Doch Dulz ließ sich nicht unterkriegen, bekam vollste Unterstützung seitens des Vereins und ließ mit seinem ihm ganz eigenen Humor die Prozedur – Operationen, Entfernung des Magens, Chemotherapien – über sich ergehen. „Ich bin immer noch in Behandlung, aber mir geht’s gut“, sagt er und bietet eine Zigarette an.
Den Lebensmut habe er sich nie nehmen lassen und schon gar nicht wolle er sich in gänzlichem Verzicht üben. Dafür sei das Leben wahrlich zu kurz. Jemanden, dem vor zwei Jahren nicht die allergrößten Überlebenschancen eingeräumt wurden, kauft man das ab – ohne zu überlegen. Verheiratet war der verrentete Dachdecker nie, zumindest nicht im Sinne des Bürgerlichen Gesetzbuches. Seine Liebe gebührt vielmehr dem Fußball, insbesondere dem HSV und der Rhönkampfbahn – seit 1987.
Vertrauen wird großgeschrieben
Weiland war er als Betreuer von Blau-Weiß Großentaft aktiv, seinem Heimatverein. Und als dieser in Hünfeld, seinem Wohnort, gastierte, wollte er die Großentafter Spieler nach Abpfiff in der mittlerweile geschlossenen HSV-Kneipe „Rhöntor“ zu 15 halben Hähnchen und 30 Litern Bier einladen. Doch die Spieler hatten nach der 0:4-Pleite keine Gelüste auf die kultigen Hähnchen Berti Vollmers, sondern zogen mit leeren Mägen von dannen. Dulz lud stattdessen die Hünfelder ein, verlebte einen spaßigen Abend – und blieb bis heute.
„Die Rhönkampfbahn ist mein zweites Zuhause, ich bin dort eigentlich jeden Tag und kümmere mich um alles, worum ich gebeten werde“, erklärt Dulz recht zurückhaltend sein Aufgabengebiet, das nach der Krebserkrankung nicht mehr so groß wie früher ist. Und doch ist er auch jetzt noch derjenige, der die Arbeit verrichtet, die niemand sieht. Der „Herr der Schlüssel“ öffnet die Tore, wann immer es sein muss, er kocht Kaffee, betreut Arbeiter, ist Trikotbeauftragter, Spaßvogel und Skatkönig. Das „Mädchen für alles“, wie Mihm respektvoll darstellt. Doch Dulz ist gar noch mehr, er ist gleichzeitig größter Fan des HSV, scheint sich über die Siege der Fußballer, Handballer oder Volleyballer manches Mal sogar mehr zu freuen, als die die Spieler selbst tun.

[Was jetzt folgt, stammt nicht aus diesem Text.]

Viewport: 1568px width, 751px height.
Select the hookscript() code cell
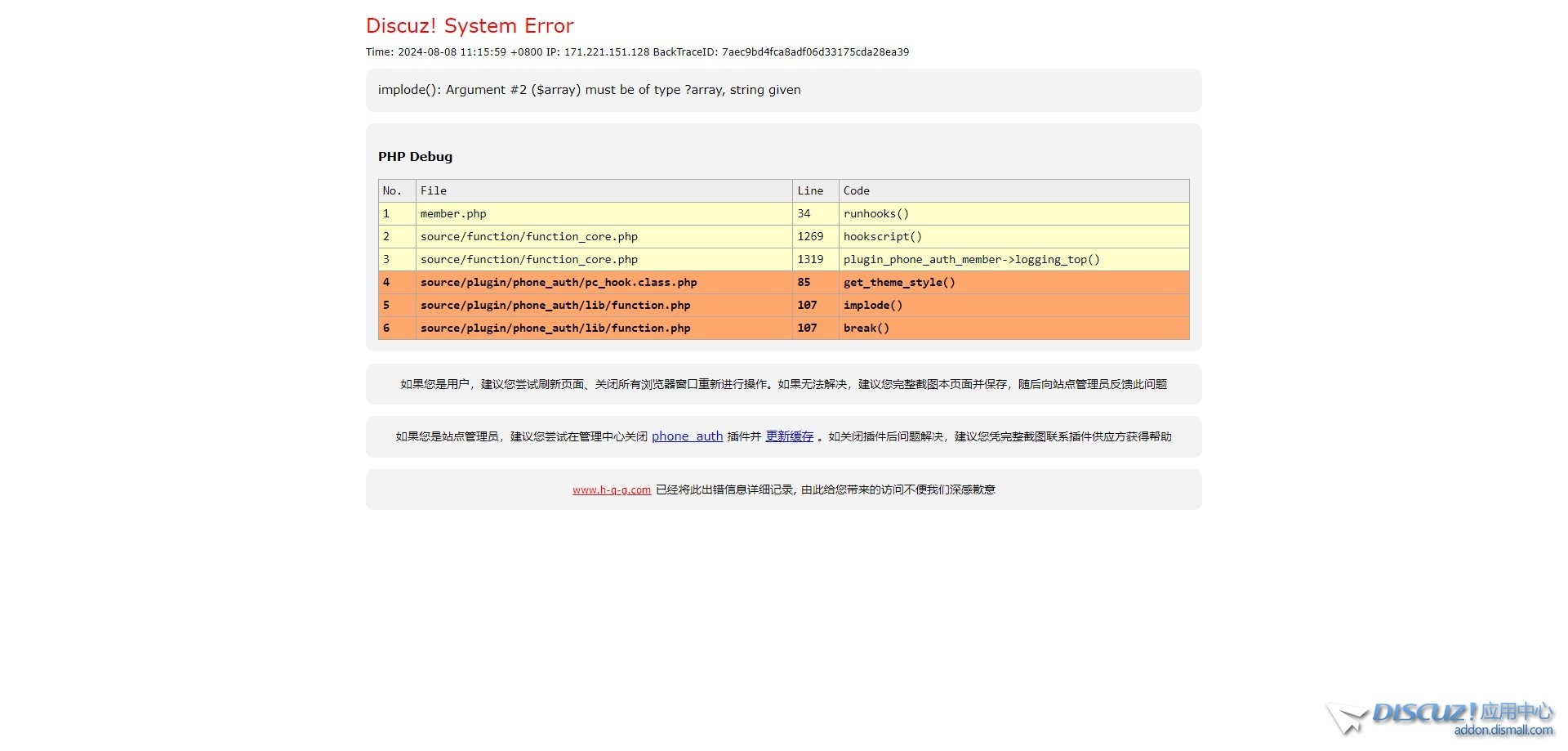tap(882, 237)
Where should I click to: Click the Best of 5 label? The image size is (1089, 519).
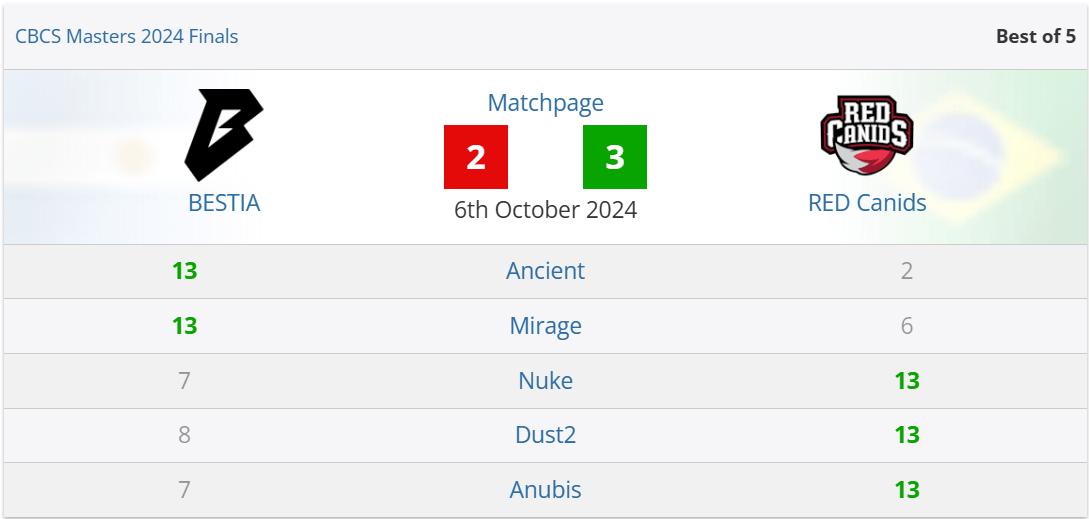pyautogui.click(x=1035, y=37)
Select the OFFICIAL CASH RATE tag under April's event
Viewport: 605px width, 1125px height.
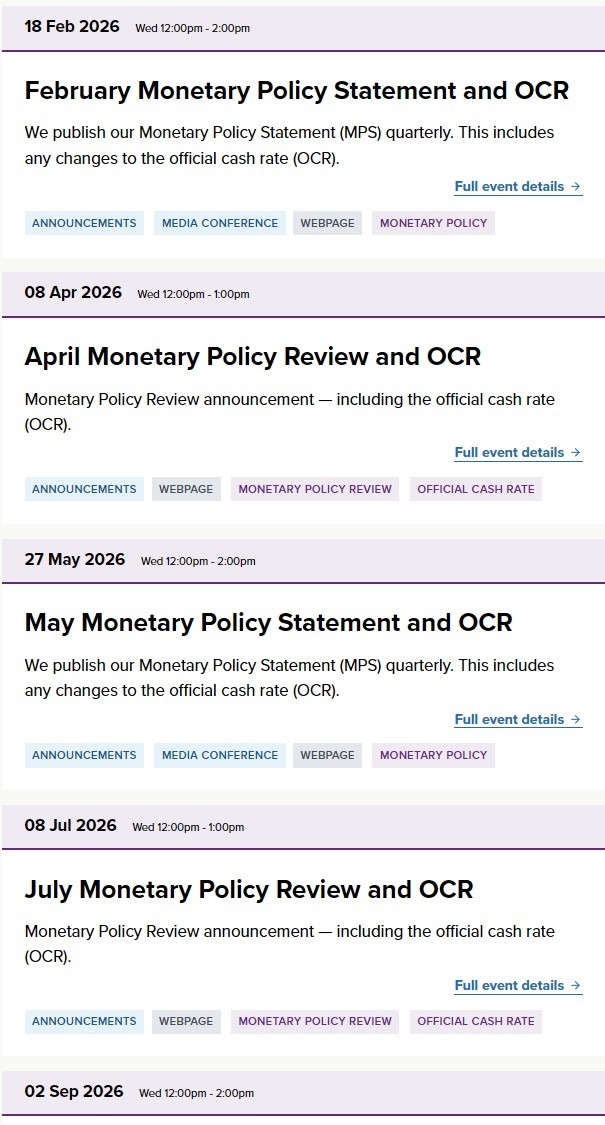(476, 489)
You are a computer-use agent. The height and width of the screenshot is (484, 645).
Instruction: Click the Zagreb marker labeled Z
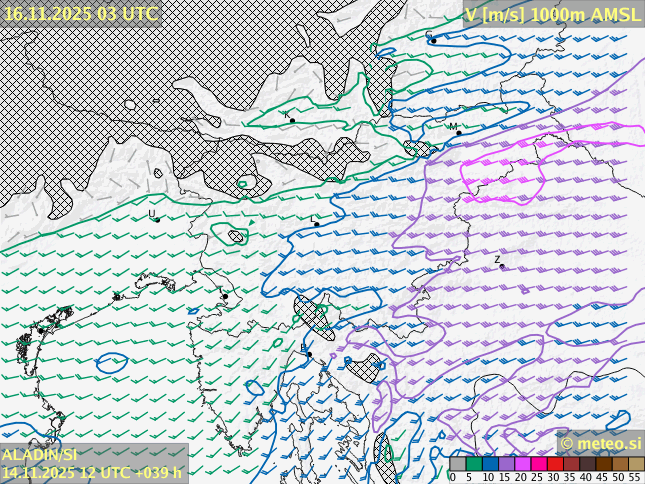[x=502, y=266]
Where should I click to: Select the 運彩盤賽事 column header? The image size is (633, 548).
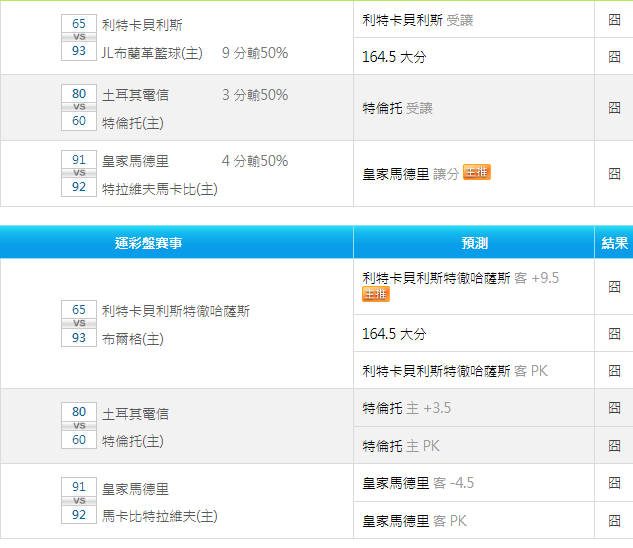pyautogui.click(x=176, y=243)
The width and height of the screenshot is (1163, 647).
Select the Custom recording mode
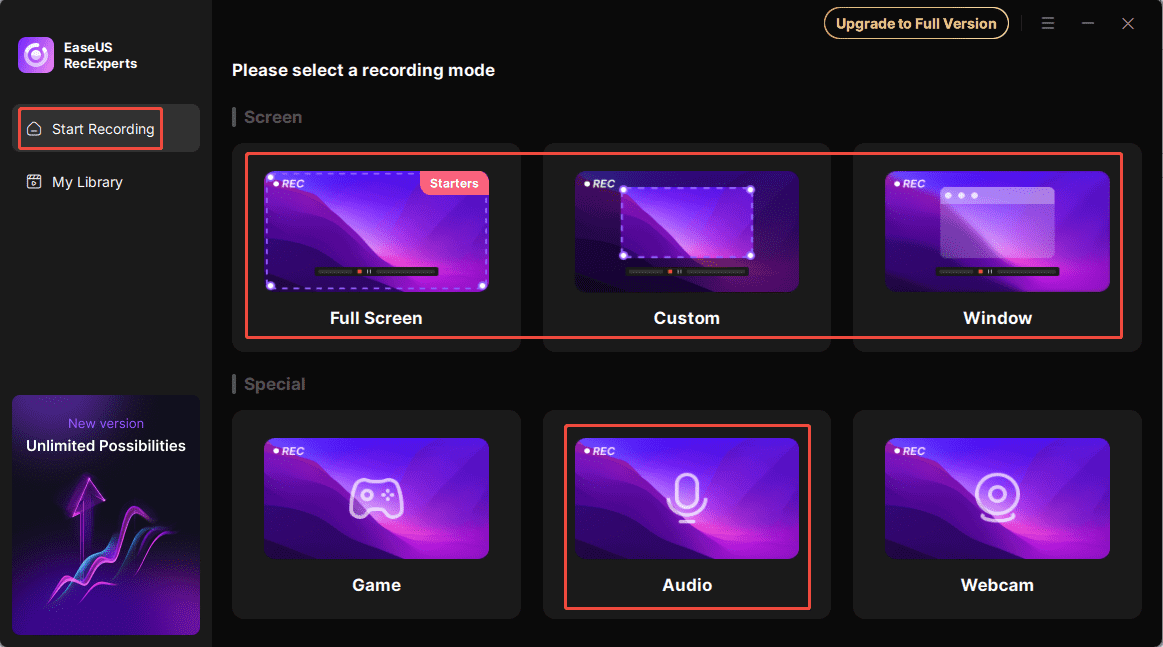click(687, 245)
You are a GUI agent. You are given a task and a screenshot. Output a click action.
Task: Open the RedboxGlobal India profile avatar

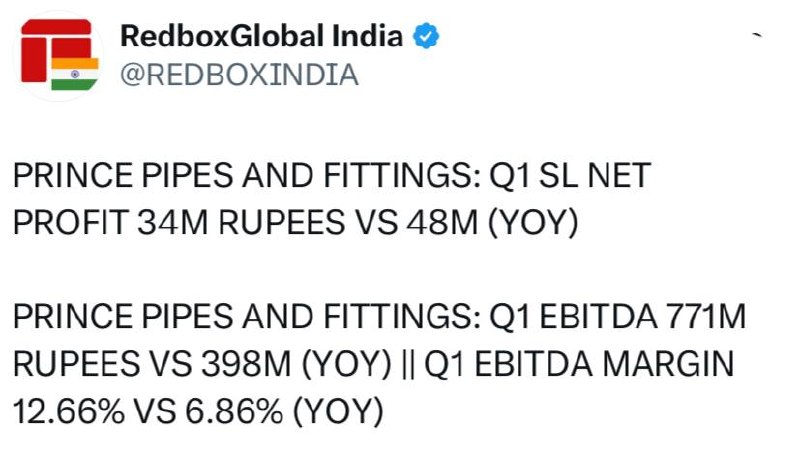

„Vertrauen“, so sagt Dulz, sei dem Vorsitzenden Lothar Mihm besonders wichtig – und Andreas Dulz kann der HSV zu jeder Sekunde vertrauen. Und auch wenn ihm die vielleicht 500 Schritte zur Rhönkampfbahn zunehmend schwerer fallen, ist für Dulz klar: „Ich werde dem HSV so lange treu bleiben, so lange ich laufen kann.“ Ganz so, wie es sich in einer traditionellen Ehe auch gehört.
Neue Serie:
Mit der heutigen Ausgabe starten wir die neue Serie „Die gute Seele des Vereins“. Darin stellen wir Menschen vor, die für gewöhnlich nicht im Fokus der Öffentlichkeit stehen, ihren Verein aber mit Rat und Tat unterstützen, stets anpacken und eigentlich unverzichtbar sind.